Let $\chi$ be a non-principal Dirichlet character of modulus $q$. The classical Pólya–Vinogradov theorem states that
$$\sum_{n \leq x} \chi(n) \leq q^{1/2} \log q.$$
Let now $K$ be a number field of degree $d$ and $\chi$ a finite order non-principal Hecke character of modulus $\mathfrak{q}$. A version of Pólya–Vinogradov here is known, and goes back to Landau [1]. It states that 
$$\sum_{N(\mathfrak{n}) \leq x} \chi(n) \leq (|\Delta_K| N(\mathfrak{q}))^{1/(d+1)}\log(|\Delta_K| N(\mathfrak{q}))^{d} x^{\frac{d-1}{d+1}}.$$
where the sum is over ideals $\mathfrak{n}$ of $\mathcal{O}_K$ and $\Delta_K$ denotes the discriminant of $K$.

There are a few things which surprised me about this result. 

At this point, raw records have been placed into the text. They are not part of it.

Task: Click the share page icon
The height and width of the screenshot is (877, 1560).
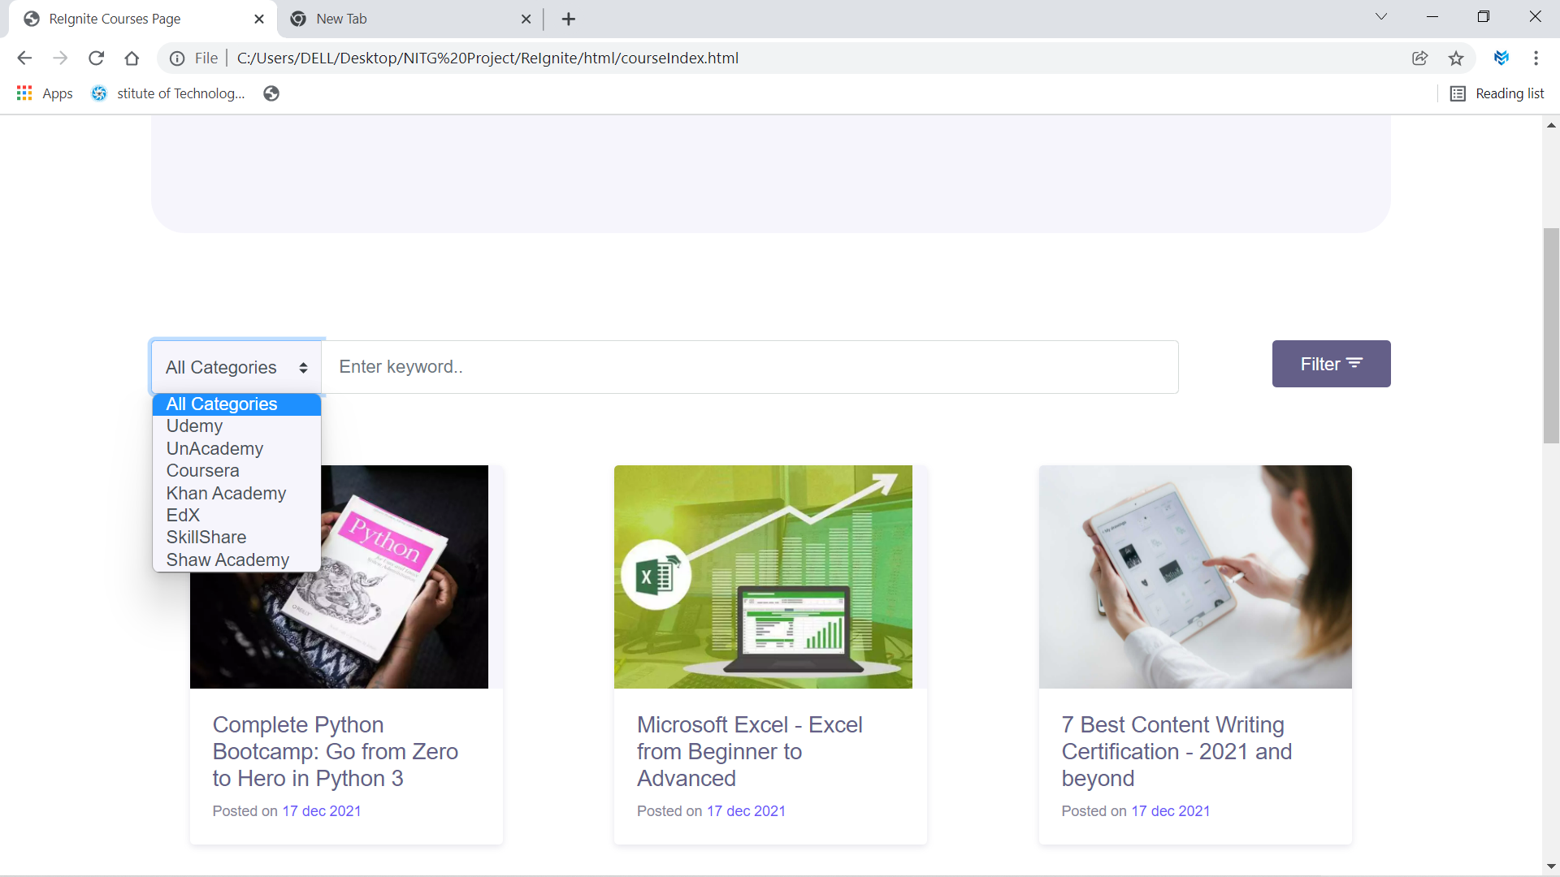Action: click(x=1419, y=58)
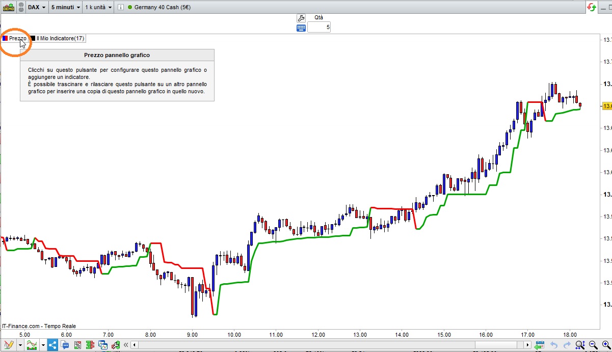Click the blue keyboard icon

[301, 28]
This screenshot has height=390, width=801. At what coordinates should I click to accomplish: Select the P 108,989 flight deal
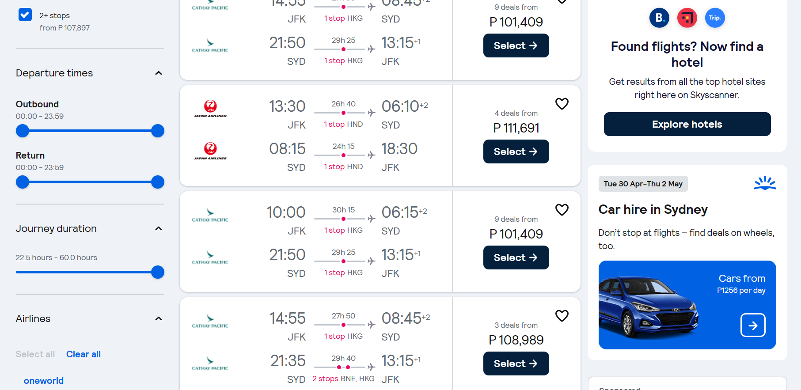point(516,363)
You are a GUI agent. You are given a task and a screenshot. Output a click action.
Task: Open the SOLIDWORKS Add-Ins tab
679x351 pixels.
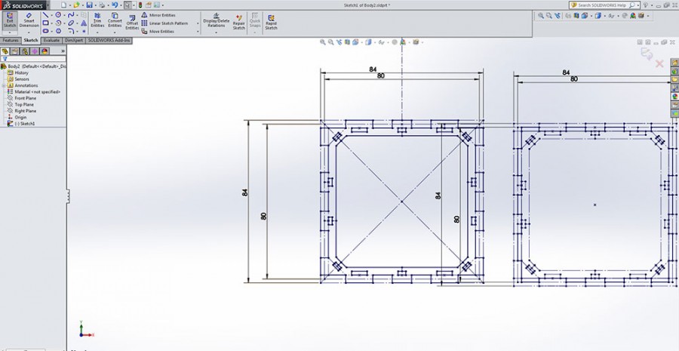click(109, 40)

Q1: Firstly it is from the 1920's and I couldn't find any improvement in the literature. So are there stronger results available? (I want sums over ideals; I'm not interested in any papers which use sums over integral elements).

Q2: Secondly, I was surprised to see that the upper bound depends on $x$, whereas no such dependence is required over $\mathbb{Q}$. So is this dependence on $x$ really required? Is it possible to replace this bound by $(|\Delta_K| N(\mathfrak{q}))^{A}$ for some $A$ depending on $d$?

[1] - E. Landau, Verallgemeinerung eines pólyaschen satzes auf algebraische zahlkörper, Göttinger Nachrichten (1923)